Often I ask myself “Who is the worst GM in baseball” Well, in my mind, it is a pretty easy answer. The worst GM in baseball currently is Brian Sabean. The Giants are just in a horrible situation with a bunch of veterans making big money, and a drained out farm system. Basically, the only youth on the Giants is Tim Lincecum, Matt Cain, Jonathan Sanchez, Manny Burriss, Brian Wilson, and Fred Lewis. There’s a lot of talent in there, but as a whole, the Giants franchise is a mess. It all is Sabean’s fault becasue he signed so many old veterans to huge contracts like Omar Vizquel, Edgar Alfonzo, Ryan Klesko, Aaron Rowand and so on and so on. The Giants at one point had an all 40+ outfield. Steve Finley, Barry Bonds, and Moises Alou. So after Finley and Alou left, guess who replaces them? More veterans: Dave Roberts and Randy Winn. Then once Roberts left, Sabean signs Rowand to an outrageous contract spanning five years. Rowand will be 36 years old at the end of the contract.
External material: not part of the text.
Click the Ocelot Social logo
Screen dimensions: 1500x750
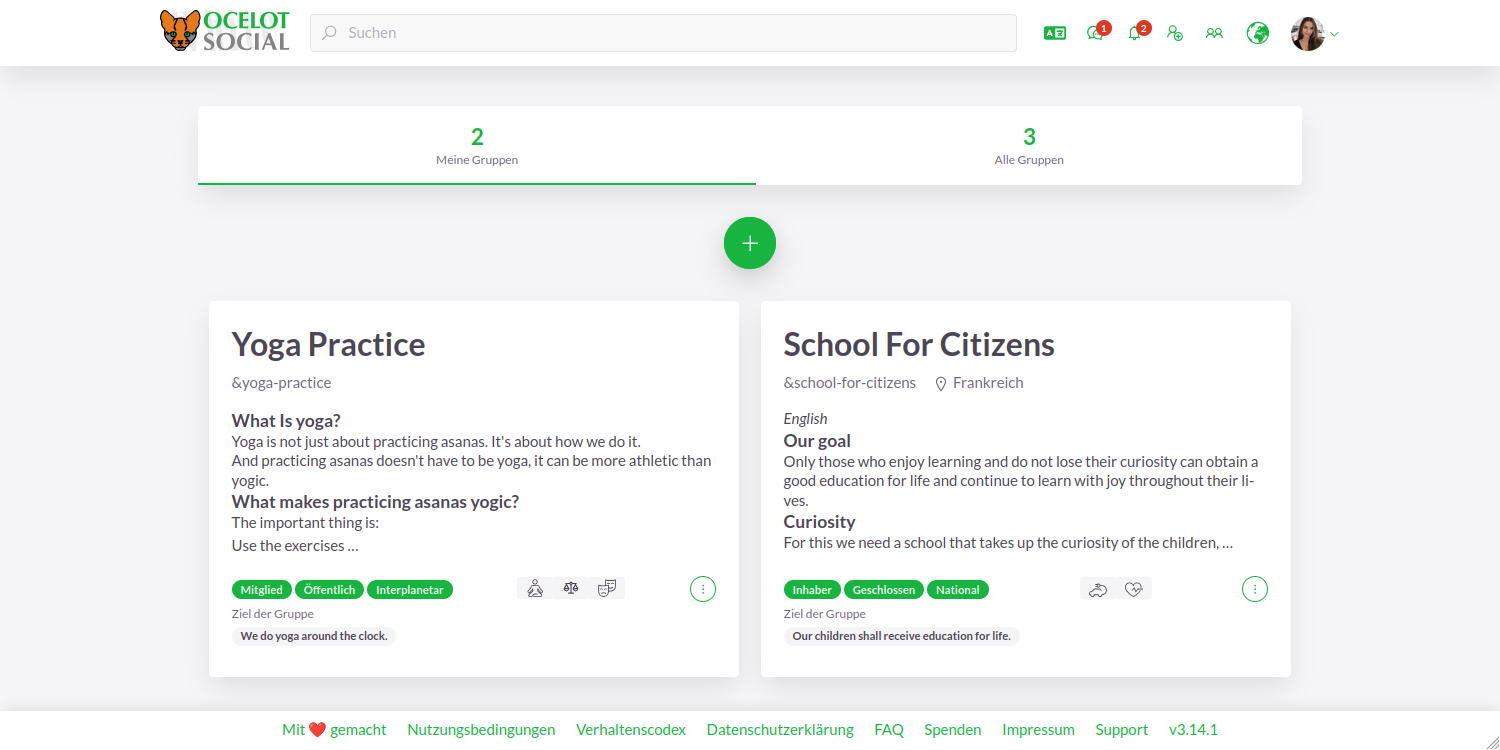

Sabean continuously lost top draft picks for signing signing free agents. Because of Sabean, the Giants didn’t even have a pick in the first round in 2004 or 2005. Here are the Giants top draft picks since Sabean was named GM along with the overall number they were drafted at. Yes, that 132 next to Ben Copeland’s name is not a typo. The first player drafted by Giants was the 132nd overall in the fourth round. Was signing Michael Tucker as a free agent worth giving up a first round draft pick?
1997: Jason Grilli – 4
1998: Tony Torcato – 19
1999: Kurt Ainsworth – 24
2000: Boof Bonser – 21
2001: Brad Hennessey – 21
2002: Matt Cain – 25
2003: David Aardsma – 22
2004: Eddy Martinez-Esteve – 70
2005: Ben Copeland – 132
2006: Tim Lincecum – 10
2007: Madison Bumgarner – 10
2008: Buster Posey – 5
Most people know about how Sabean traded away Francisco Liriano, Boof Bonser, and Joe Nathan to acquire A.J. Pierzynski. No other trade could be as bad as that, but here are some more awful trades made by Sabean. Click on their names to see their stats, but more importantly, to see how little of Sabean’s acquisitions made an impact in San Francisco.
- July 31st 1997 – Sent Livan Hernandez and Edwards Guzman to the Expos for Jim Brower and Matt Blank – Brower was a valuable piece of the Giants bullpen in 03 and 04, but you don’t trade a middle reliever for a top of the rotation starter in his prime.
- July 29th 2001 – Sent Alan Embree to White Sox for Derek Hasselhoff– You can understand the Giants wanting to get rid of Embree in 2001, but boy did it turn out horribly for the Giants.
- December 17th 2002 – Sent Russ Ortiz to the Braves for Damian Moss and Merkin Valdez – Ortiz won 36 games in his two years with Braves, while Moss did nothing for the Giants. Valdez could be a good reliever for the Giants but I doubt he will ever win 21 games.
- November 14th 2003 – Sent Francisco Liriano, Boof Bonser, and Joe Nathan to the Twins for A.J. Pierzynski – Oh boy, Oh Boy. Sabean will never get over this, and another bad part about this move is, not only did the Giants get ripped off in talent but they also got ripped off in money. Pierzynski enjoyed the worst year in his career in his only year in SF. He made 3 and a half million that year too.
- July 22nd 2006 – Sent Jeremy Accardo to the Blue Jays for Shea Hillenbrand and Vinnie Chulk – Chulk was an OK middle man for the Giants but Jeremy Accardo is a future closer, and destined to be better then Brian Wilson.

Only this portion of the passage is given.